• The problem:
Within the records below is a range that opens at the line with "You are a GUI" and closes at the line with "1080x811 pixels.". Return that range word for word, both ends included, and only that range.

• Records supplied:
···

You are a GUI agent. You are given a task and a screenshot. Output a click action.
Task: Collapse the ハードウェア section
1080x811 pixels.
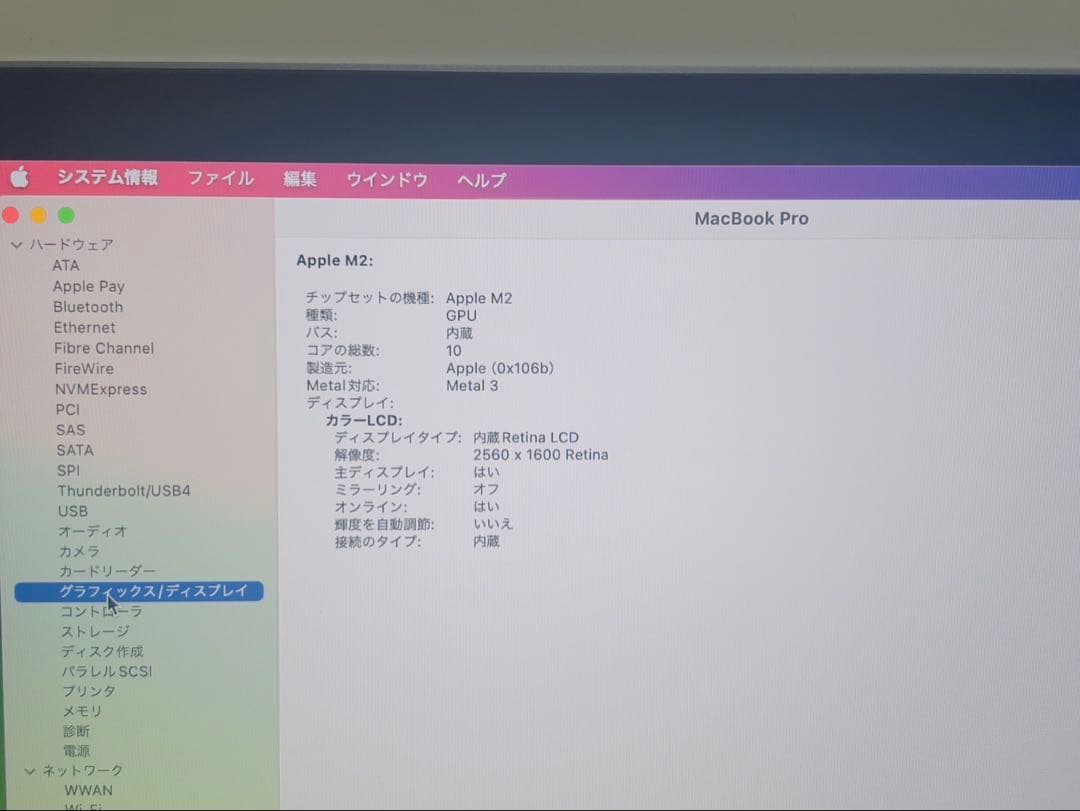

···

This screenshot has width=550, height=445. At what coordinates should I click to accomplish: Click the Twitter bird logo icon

···

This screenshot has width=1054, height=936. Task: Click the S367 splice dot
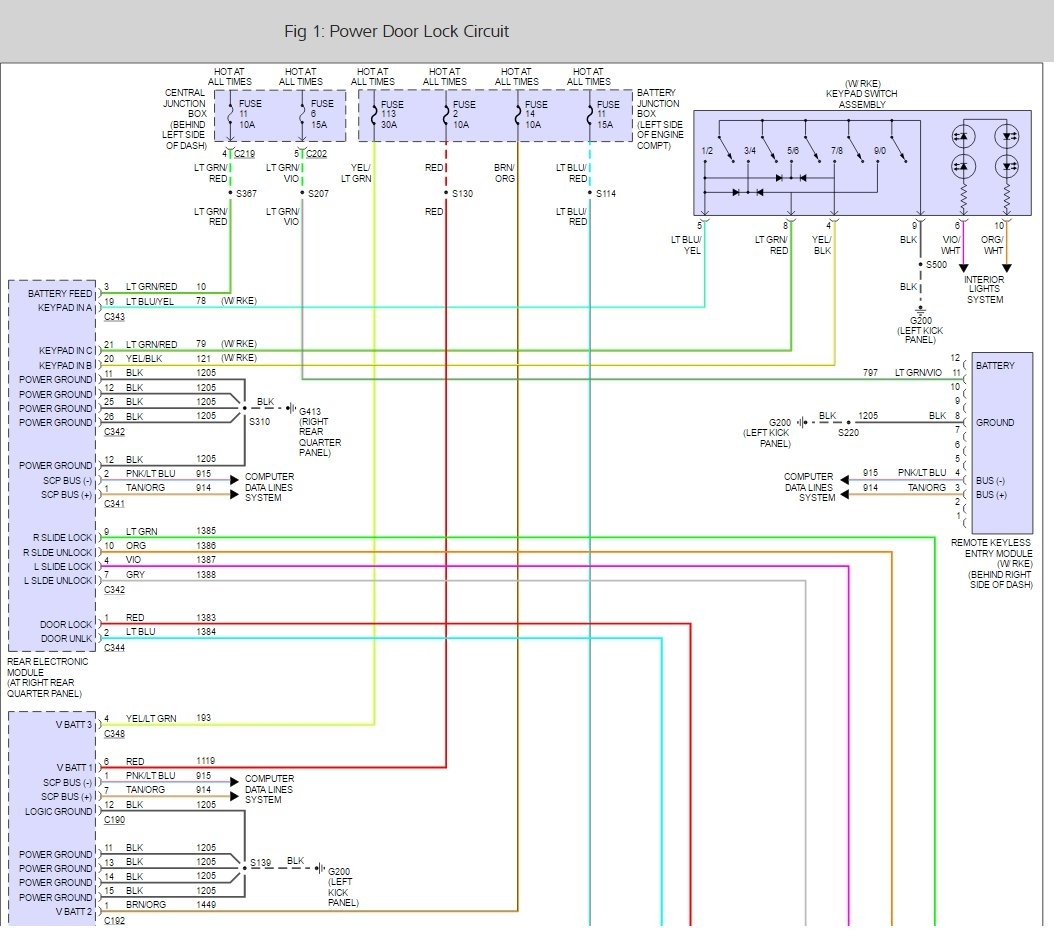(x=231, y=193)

···

• Problem solution:
You are a GUI agent. You are given a task and a screenshot. Output a click action.
Task: Collapse the ハードウェア section
1080x811 pixels.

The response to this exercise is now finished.